Monday, 8 July 2013

Roads to nowhere

We've been here before.  Governments at various times in the past have pushed the myth of aggressive road building as the answer to all our economic woes.  Many of us can remember the bitter arguments in the 1990s with the loss of valuable countryside, such as that at Twyford Down.  But here we are again.  The chancellor now proposes to throw over £28 billion of public money at the largest road building programme for half a century.

At a superficial level it seems to make sense.  If we had a bigger road then surely “this” traffic jam wouldn't be here and I could get to work – get products to market – get to the shops or whatever.  But, given a moments thought, it is clear that we can’t just build our way out of the problem.

Bigger roads generate more traffic, the congestion just moves to the next blockage and in practice hold-ups can get worse.  The predicted economic growth rarely materialises.

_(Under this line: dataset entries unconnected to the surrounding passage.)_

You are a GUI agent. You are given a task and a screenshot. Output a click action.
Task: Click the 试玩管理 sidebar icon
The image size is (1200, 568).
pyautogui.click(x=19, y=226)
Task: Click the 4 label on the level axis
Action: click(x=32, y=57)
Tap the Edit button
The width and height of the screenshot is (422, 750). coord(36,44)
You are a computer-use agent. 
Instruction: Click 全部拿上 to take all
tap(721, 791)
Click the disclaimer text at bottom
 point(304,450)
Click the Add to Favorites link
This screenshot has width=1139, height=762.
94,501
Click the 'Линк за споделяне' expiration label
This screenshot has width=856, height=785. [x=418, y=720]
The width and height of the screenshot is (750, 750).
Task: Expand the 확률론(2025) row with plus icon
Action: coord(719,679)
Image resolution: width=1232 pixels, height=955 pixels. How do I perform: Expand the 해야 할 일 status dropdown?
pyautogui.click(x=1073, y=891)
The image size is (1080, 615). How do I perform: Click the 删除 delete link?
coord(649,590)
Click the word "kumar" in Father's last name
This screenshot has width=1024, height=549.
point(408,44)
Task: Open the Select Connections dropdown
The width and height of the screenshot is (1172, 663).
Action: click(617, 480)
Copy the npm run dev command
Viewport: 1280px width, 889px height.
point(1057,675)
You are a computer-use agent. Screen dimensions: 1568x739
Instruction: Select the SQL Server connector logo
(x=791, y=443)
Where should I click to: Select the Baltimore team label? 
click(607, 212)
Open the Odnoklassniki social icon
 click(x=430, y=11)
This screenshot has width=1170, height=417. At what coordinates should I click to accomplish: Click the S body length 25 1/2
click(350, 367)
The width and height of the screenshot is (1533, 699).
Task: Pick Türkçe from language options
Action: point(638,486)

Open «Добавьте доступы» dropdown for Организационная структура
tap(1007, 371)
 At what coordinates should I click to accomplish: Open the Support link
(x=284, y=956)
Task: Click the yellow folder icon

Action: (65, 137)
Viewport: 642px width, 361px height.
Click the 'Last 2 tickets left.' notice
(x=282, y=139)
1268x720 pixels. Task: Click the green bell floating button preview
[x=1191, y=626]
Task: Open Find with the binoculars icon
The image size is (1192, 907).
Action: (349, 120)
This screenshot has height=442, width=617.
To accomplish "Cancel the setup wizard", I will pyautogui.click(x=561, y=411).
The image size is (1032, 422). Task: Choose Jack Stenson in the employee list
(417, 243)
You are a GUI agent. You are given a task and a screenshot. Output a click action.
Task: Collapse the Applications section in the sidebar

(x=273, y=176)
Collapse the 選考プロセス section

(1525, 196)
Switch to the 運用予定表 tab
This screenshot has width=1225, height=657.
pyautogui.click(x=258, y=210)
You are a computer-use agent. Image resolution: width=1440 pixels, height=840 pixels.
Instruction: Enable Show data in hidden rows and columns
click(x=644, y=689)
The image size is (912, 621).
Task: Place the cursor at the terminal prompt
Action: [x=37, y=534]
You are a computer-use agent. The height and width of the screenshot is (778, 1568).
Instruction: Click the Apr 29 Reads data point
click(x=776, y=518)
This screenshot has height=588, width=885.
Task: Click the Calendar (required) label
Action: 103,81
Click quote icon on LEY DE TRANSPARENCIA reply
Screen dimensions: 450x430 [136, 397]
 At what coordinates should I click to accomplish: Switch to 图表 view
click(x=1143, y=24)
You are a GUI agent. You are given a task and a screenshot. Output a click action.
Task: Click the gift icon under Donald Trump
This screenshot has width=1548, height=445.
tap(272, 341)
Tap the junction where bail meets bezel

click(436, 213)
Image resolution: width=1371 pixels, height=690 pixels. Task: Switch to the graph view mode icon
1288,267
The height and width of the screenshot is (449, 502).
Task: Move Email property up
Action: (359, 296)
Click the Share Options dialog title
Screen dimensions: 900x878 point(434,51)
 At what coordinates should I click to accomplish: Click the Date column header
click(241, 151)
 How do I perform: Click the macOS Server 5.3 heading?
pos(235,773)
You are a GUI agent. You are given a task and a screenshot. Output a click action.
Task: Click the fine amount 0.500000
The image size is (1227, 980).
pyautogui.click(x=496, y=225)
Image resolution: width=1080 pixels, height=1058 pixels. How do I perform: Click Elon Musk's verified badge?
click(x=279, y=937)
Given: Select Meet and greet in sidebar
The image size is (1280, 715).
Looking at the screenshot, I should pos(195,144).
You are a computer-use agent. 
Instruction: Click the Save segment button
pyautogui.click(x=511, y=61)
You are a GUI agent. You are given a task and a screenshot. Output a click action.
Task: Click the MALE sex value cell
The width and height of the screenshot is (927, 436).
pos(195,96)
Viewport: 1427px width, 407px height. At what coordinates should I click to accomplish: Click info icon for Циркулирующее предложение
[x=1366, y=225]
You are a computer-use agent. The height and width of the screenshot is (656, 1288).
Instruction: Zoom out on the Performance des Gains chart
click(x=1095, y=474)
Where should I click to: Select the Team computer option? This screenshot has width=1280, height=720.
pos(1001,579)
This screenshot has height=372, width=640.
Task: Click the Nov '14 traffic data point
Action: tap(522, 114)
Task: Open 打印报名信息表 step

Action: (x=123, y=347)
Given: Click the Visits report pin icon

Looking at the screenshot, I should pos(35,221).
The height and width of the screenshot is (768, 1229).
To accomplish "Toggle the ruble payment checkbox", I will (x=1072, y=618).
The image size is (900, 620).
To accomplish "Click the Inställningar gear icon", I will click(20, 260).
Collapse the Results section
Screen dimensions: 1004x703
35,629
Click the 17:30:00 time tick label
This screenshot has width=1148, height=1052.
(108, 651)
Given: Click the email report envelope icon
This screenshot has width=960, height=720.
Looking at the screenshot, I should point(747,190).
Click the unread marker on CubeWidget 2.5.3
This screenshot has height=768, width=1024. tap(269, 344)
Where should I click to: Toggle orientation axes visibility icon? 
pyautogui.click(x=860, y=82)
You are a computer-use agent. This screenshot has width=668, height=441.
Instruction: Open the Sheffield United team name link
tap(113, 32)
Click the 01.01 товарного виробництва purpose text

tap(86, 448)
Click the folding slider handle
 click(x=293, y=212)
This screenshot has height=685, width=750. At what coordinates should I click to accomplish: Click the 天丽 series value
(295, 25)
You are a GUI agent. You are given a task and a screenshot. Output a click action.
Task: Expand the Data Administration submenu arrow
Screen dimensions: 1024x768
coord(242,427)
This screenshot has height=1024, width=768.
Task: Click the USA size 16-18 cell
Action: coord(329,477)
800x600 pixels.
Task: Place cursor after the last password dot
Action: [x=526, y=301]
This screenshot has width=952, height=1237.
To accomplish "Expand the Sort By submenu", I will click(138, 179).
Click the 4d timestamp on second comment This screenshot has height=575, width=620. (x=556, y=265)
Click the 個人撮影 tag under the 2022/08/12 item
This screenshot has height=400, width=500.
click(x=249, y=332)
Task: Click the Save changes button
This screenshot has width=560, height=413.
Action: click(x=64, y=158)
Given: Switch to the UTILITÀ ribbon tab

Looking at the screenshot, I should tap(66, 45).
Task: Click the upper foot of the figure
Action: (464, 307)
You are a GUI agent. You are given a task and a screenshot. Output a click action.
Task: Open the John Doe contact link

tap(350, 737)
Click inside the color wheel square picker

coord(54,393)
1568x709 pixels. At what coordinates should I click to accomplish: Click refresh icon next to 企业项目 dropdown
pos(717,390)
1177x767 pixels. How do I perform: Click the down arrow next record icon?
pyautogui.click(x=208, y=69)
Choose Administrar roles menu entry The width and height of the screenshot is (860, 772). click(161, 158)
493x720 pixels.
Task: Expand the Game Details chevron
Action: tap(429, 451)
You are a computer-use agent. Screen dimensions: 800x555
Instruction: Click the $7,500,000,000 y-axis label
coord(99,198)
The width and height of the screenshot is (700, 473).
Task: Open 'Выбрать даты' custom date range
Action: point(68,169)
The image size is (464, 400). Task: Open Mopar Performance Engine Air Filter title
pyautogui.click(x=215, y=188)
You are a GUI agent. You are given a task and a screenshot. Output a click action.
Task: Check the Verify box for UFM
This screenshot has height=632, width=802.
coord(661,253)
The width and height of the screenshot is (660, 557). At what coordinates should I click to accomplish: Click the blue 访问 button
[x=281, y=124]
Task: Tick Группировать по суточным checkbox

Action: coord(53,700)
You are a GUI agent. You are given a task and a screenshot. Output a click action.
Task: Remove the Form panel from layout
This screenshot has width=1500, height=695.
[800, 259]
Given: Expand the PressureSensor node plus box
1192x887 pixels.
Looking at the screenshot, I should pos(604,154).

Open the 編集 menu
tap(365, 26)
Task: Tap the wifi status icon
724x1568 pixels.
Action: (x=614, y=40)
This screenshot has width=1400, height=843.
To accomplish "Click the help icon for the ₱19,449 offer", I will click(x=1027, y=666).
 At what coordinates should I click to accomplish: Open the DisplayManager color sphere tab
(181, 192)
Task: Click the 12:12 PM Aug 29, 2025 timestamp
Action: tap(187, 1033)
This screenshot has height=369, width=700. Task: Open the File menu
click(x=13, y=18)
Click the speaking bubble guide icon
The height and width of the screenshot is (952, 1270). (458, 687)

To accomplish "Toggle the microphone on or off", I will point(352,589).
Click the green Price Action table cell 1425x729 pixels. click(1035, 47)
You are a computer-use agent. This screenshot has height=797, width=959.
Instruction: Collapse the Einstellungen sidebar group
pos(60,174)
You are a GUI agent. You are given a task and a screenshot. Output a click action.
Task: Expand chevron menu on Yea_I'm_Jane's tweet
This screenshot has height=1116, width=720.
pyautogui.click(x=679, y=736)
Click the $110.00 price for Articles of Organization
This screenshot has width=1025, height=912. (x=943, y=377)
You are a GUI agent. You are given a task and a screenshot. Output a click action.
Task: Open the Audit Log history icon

In the process the environment gets severely damaged, greenhouse gas emissions increase and a treadmill develops building an expectation of never-ending growth in transport and so still more roads must be built.  In practice road building becomes a divergence in what should be a far more sophisticated discussion about how we deliver prosperity and well-being in ways that reduce our environmental footprint.

In fact government has less excuse for this approach today than it did in the past.  There is now a huge body of evidence on how the natural environment underpins the health of both society and the economy, and that investment in the natural environment is a cost effective way of addressing many of the UK’s future needs.  Investing in nature offers huge returns, even though those returns are often invisible.  The public value of Forestry Commission woods for example is 20 times the cost of managing the estate.  Other international estimates show that the benefits we get from protected wildlife areas can be 10 to 100 times greater than the cost of protection.  Cost – benefit ratios for roads, on the other hand, seem to have trouble to get much better than 1:1.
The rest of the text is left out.